For 41 years, Washington City Paper has been one of America’s essential alt-weekly publications and a launchpad for some of the finest journalists of their generation, including Ta-Nehisi Coates, Katherine Boo, Jason Cherkis, and David Carr (RIP). This week it publishes its last-ever print edition — don’t worry, it will continue to run online — and to honor/mourn the occasion, it invited alumni to reflect on what the print paper meant to them:

One day we were having an argument about the group A Tribe Called Quest, which is seminal to both of us. I’m from Queens and I used to see Q-Tip at the bus stop. I loved Tribe. We were arguing about whether or not they should break up. I think this was around the time their fourth album came out.

There were all these rumors and we were arguing about, ‘Is Tribe dead? Is it over? Are they gonna still be good?’ And someone came over to the desk and heard us arguing so vehemently and was like, why don’t you guys just write that for an arts feature? And we did!
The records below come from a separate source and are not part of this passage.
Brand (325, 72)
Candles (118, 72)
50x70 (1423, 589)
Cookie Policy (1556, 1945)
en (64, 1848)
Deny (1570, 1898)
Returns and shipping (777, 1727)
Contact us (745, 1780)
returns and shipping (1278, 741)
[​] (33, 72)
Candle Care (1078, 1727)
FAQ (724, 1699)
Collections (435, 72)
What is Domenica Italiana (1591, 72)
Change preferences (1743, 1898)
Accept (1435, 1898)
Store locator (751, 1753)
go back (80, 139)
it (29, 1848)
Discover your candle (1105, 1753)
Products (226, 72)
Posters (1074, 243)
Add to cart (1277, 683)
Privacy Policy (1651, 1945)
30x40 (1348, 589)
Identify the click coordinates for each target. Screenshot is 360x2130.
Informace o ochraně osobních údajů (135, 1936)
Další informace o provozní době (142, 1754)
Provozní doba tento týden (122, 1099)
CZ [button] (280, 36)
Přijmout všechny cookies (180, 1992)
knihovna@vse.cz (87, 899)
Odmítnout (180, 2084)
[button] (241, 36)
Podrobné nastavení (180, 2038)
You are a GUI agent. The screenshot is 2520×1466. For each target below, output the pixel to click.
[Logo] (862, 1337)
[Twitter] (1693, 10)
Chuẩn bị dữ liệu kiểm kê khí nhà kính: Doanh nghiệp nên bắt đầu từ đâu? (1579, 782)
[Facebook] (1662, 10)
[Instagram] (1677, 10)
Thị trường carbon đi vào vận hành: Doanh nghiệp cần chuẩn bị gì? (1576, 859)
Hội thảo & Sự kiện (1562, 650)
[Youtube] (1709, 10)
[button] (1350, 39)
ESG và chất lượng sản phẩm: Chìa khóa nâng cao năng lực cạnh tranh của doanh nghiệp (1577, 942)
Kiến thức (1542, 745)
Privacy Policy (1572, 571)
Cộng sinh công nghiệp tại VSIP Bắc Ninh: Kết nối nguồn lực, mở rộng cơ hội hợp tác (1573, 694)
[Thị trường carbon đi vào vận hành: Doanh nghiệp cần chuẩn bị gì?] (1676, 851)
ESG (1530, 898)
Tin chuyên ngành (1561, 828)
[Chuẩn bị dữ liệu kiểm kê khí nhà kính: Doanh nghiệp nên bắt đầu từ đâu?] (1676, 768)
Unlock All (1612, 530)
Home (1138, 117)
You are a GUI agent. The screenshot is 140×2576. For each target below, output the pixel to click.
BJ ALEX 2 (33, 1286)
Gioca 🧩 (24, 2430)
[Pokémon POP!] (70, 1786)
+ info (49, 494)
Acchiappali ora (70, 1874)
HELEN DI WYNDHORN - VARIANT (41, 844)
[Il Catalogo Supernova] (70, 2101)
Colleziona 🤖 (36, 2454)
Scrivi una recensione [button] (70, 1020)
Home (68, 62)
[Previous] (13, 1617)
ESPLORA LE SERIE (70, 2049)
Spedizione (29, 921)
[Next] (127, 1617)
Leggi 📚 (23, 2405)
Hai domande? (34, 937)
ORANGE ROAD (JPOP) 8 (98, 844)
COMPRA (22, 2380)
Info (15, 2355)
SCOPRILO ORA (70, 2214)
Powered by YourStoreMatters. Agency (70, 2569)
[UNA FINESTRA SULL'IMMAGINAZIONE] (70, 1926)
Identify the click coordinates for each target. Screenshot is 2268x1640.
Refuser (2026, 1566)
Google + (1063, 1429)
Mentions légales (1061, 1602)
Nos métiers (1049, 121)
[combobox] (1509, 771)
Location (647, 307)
Who knows what it meant to anybody, but what it meant to me was that the stuff that I cared about, which was pretty narrow when I was in my early 20s, had a place in the real world, in the bigger world, that this newspaper that to me was a big deal had sanctioned me talking shit about one of my favorite bands. And it made it feel like it was relevant, and it wasn’t just in my head — that it actually belonged in the world somehow.